The major studies on evaluation of the Varestraint test include how different testing parameters correlate to the cracking response for a selected alloy [5,6,7,8]. Comparison of results of crack evaluation between operators is less common than testing of effects of different parameters. However, work has been performed which shows that a greater variation can be expected when two or more operators evaluate the same specimen, as compared with if all evaluation are done by the same operator, especially at the lower strain levels where cracks are small and few [6, 7].

As optical microscopes equipped with high-resolution digital cameras have become available, evaluation can also be performed using an image analysis software. This software can be used to measure cracks and the results can be recorded and saved as data, which makes results of evaluation traceable and controllable. This part of the evaluation could earlier only be carried out manually by utilizing a calibrated reticle in the eyepiece of the stereo microscope and writing down the length of each crack.

In this study, the longitudinal Varestraint test was used, from now on abbreviated Varestraint test, for hot cracking evaluation. All Varestraint test parameters were kept fixed while operators and techniques used for evaluation and measurements of the hot cracks were varied. The focus in this study is on how different evaluation techniques, commonly used for crack measurement, might affect the reproducibility and comparability of the results for Varestraint testing of the high-temperature austenitic stainless steel UNS S31035 base material (Sandvik Sanicro 25) [9]. This steel can potentially be used in super-heaters and reheaters in the next generation of advanced ultra-super critical power plants [10,11,12,13]. The material possesses both high creep strength and good corrosion resistance at temperatures up to 700 °C. Its high temperature properties are positioned between other commercially available high-temperature austenitic stainless steels and high-temperature nickel-based alloys. It is well known that an austenitic solidification mode combined with a fully austenitic microstructure makes alloys susceptible to hot cracking [14]. This will become an increased problem for thick-walled material in multipass welding and could compromise the integrity of the welded component. The steel was therefore used in the present evaluation of reproducibility in results of hot cracking testing.

In the present study, the evaluation was first carried out by using manual crack measurement in a stereo microscope by a number of operators, and secondly by utilizing digital imaging software to measure the cracks in the captured images. In many publications, different Varestraint test parameters are statistically evaluated, but crack evaluation is rarely discussed [7, 8, 15]. This work is therefore focusing on the difference between operators in manual evaluation and how the transition from manual to a digital measurement of hot cracks could affect the choice of a suitable Varestraint hot cracking criteria.

2 Experimental

2.1 Material

Sanicro 25 (UNS S31035) base material from bar was used for Varestraint testing. The chemical composition can be found in Table 1 and were tested on a Varestraint coupon from position 1 in Fig. 1.

Table 1 Chemical composition (wt%) of UNS S31035 base material from bar on coupon from position 1 in Fig. 1

Fig. 1

Schematic illustration of how Varestraint coupons were extracted from the cross section of UNS S31035 bar material, the figure is not according to scale. Chemical analysis methods used: HFIR, XRF, EXTR, OESG, and ICP

Varestraint coupons were machined from bar material with dimensions: ∅246 × 250 mm in length in the longitudinal direction. A figure that shows how the coupons were extracted can be found in Fig. 1. The final Varestraint coupon dimension after machining was width × length × thickness = 40 mm × 250 mm × 8 mm. To minimize the influence of possible segregations on Varestraint test results, since no homogenization was made on the material prior to testing, the center part and the outer 13 mm of the of the bar were excluded.

* Required tasks *
a. Answer these questions about the Varestraint test text, one line each:
(i) What were the final coupon dimensions after machining?
(ii) Up to what temperature does the material keep both high creep strength and good corrosion resistance?
(iii) Before image analysis software, what tool placed in the stereo microscope's eyepiece was used to measure each crack?
b. Rewrite the Varestraint test text from "As optical microscopes" to "of each crack.", replacing "stereo microscope" with "optical microscope".

* Source data *
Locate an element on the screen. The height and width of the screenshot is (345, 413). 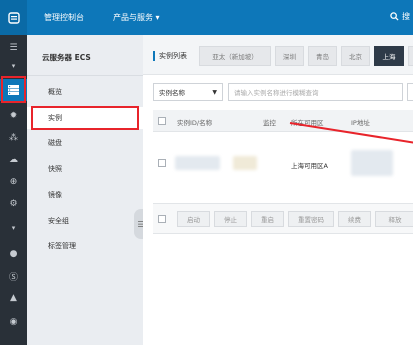
restart-button: 重启 is located at coordinates (268, 219).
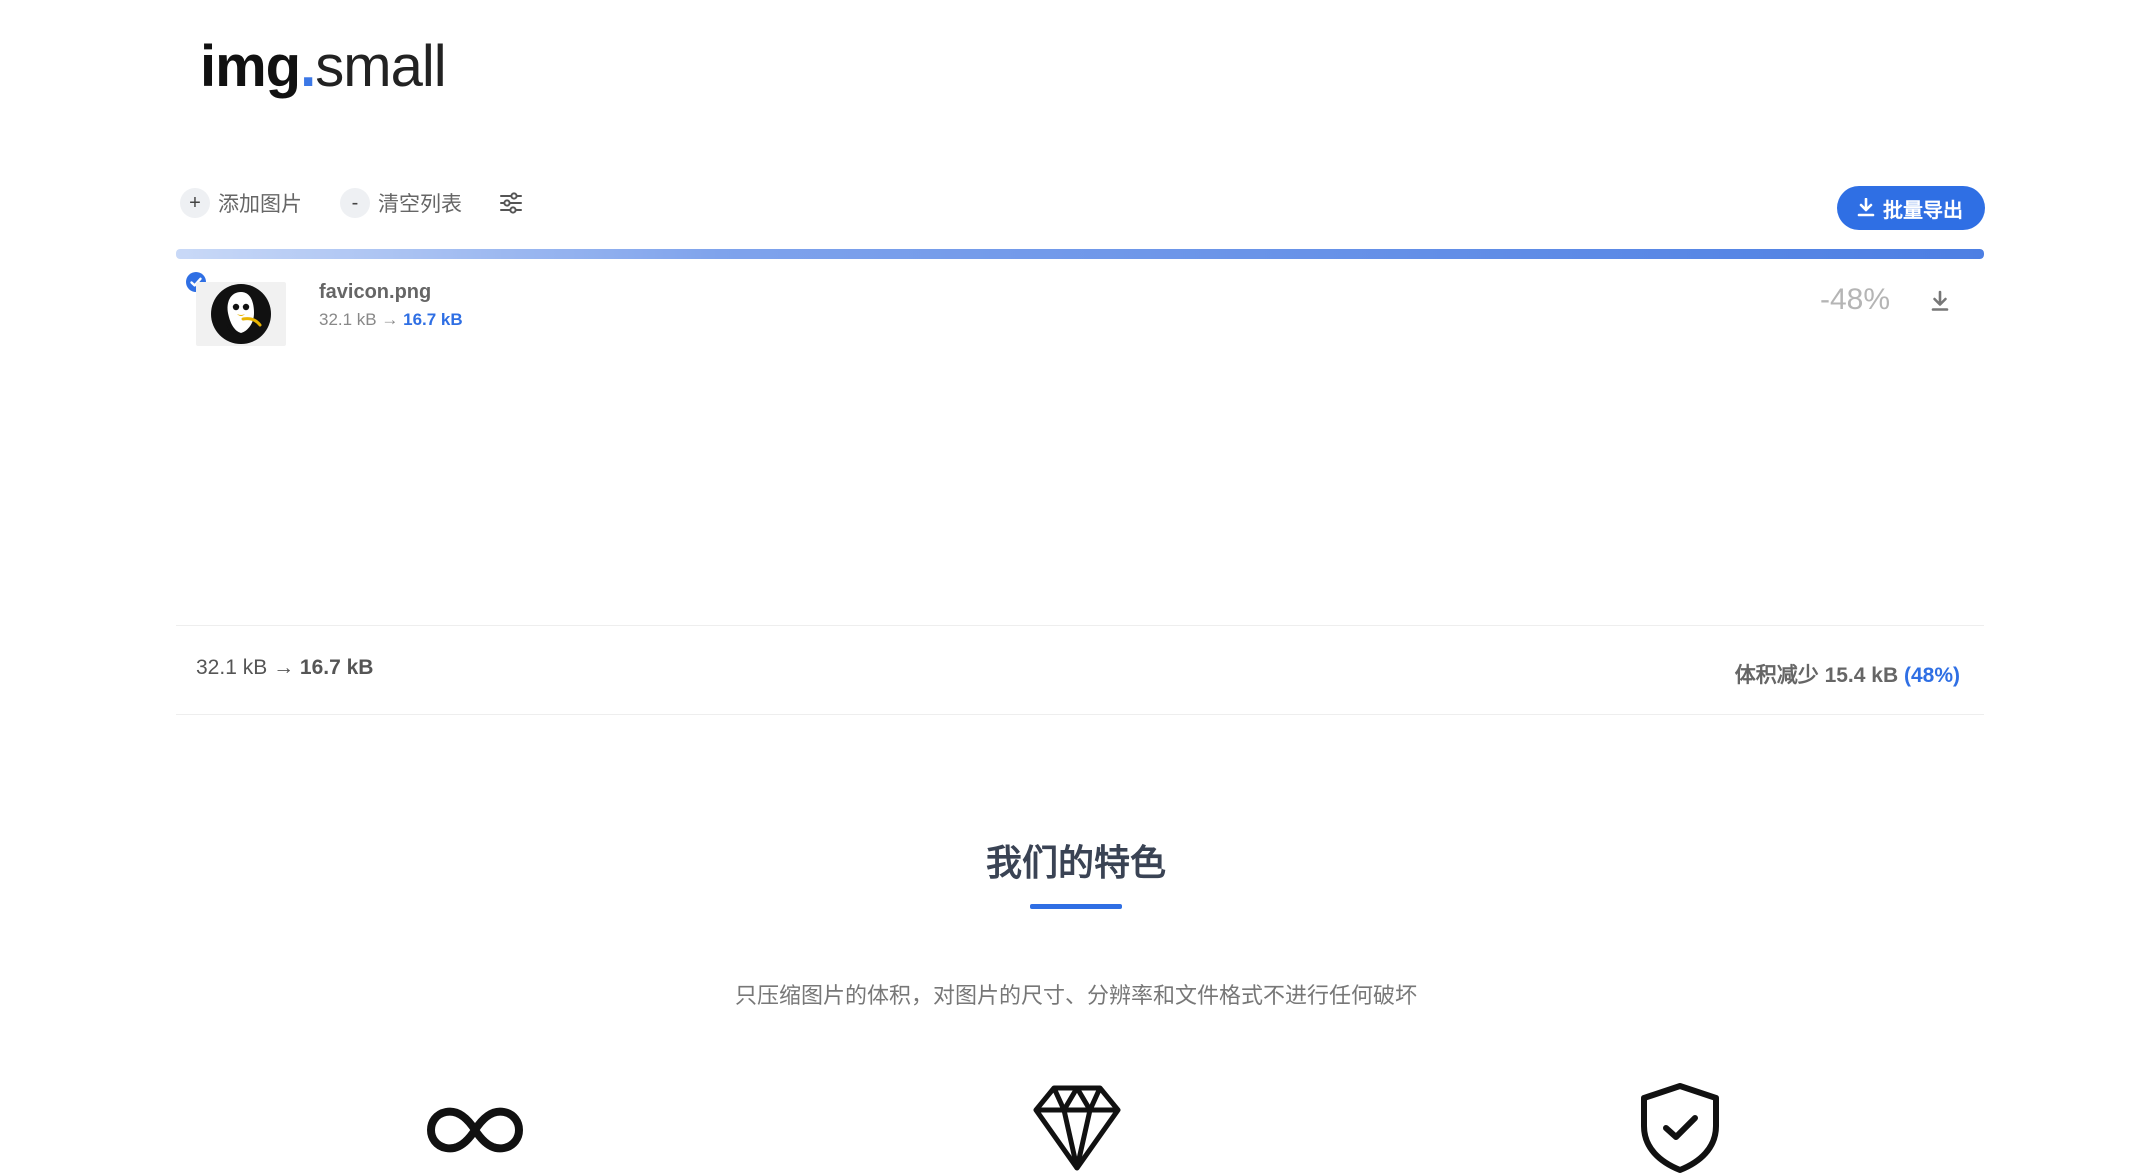 This screenshot has width=2152, height=1173. I want to click on reduction-summary: 体积减少 15.4 kB (48%), so click(1848, 674).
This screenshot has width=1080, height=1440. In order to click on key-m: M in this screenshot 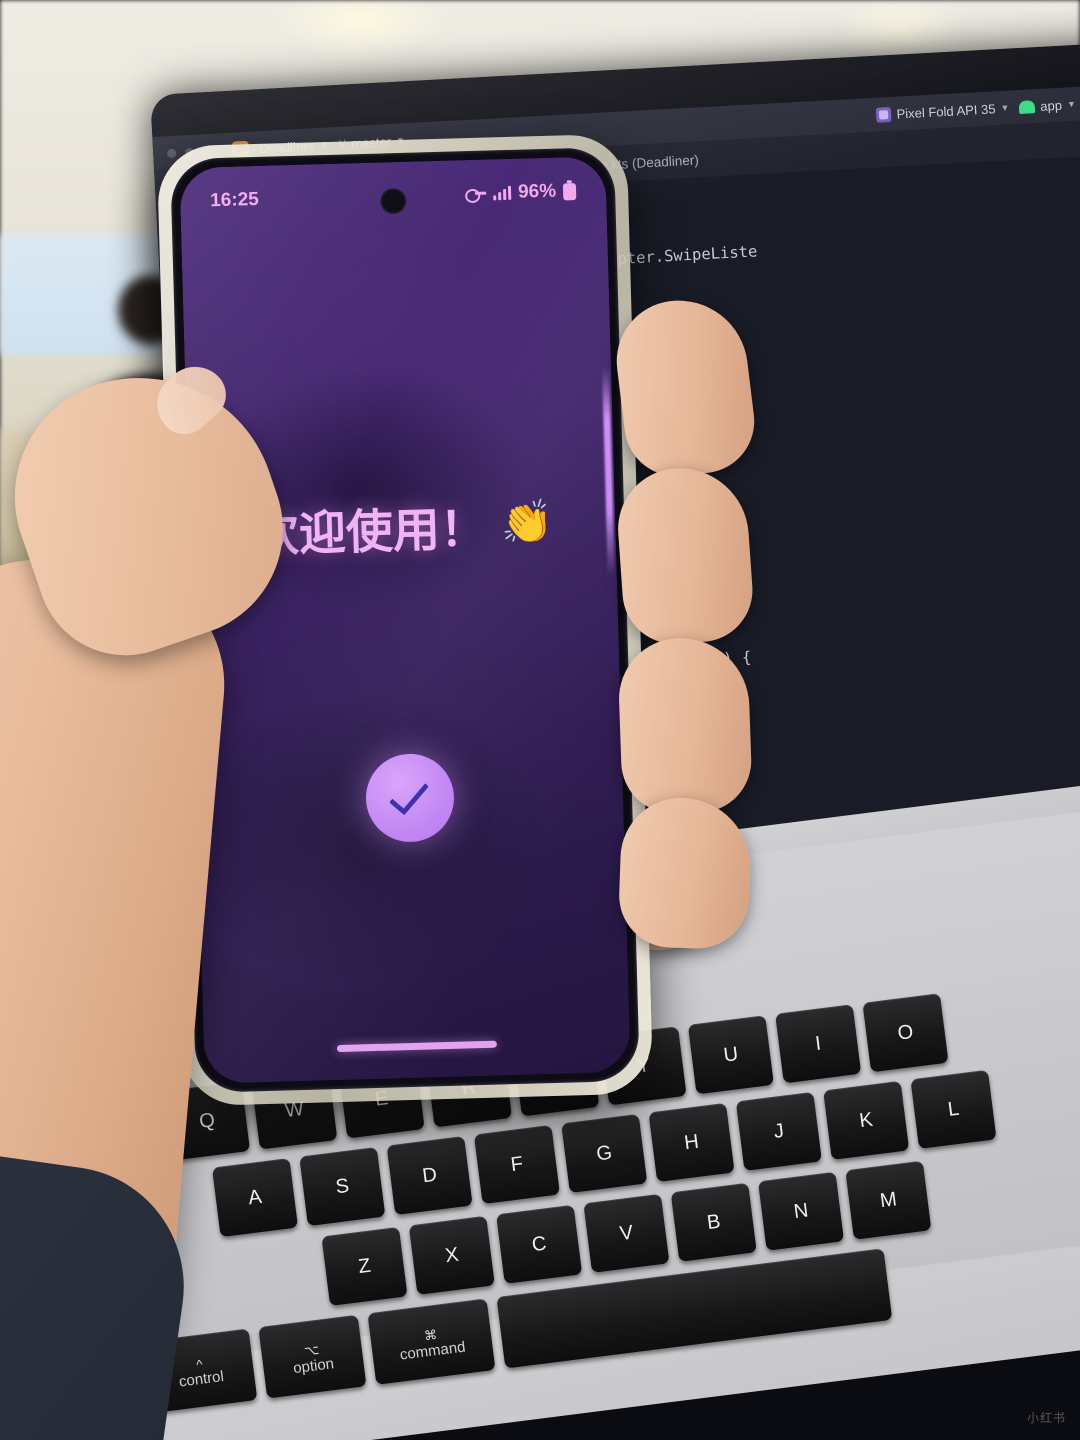, I will do `click(888, 1200)`.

* Responses by task *
a.
(i) 40 mm × 250 mm × 8 mm (width × length × thickness)
(ii) 700 °C
(iii) A calibrated reticle

b.
As optical microscopes equipped with high-resolution digital cameras have become available, evaluation can also be performed using an image analysis software. This software can be used to measure cracks and the results can be recorded and saved as data, which makes results of evaluation traceable and controllable. This part of the evaluation could earlier only be carried out manually by utilizing a calibrated reticle in the eyepiece of the optical microscope and writing down the length of each crack.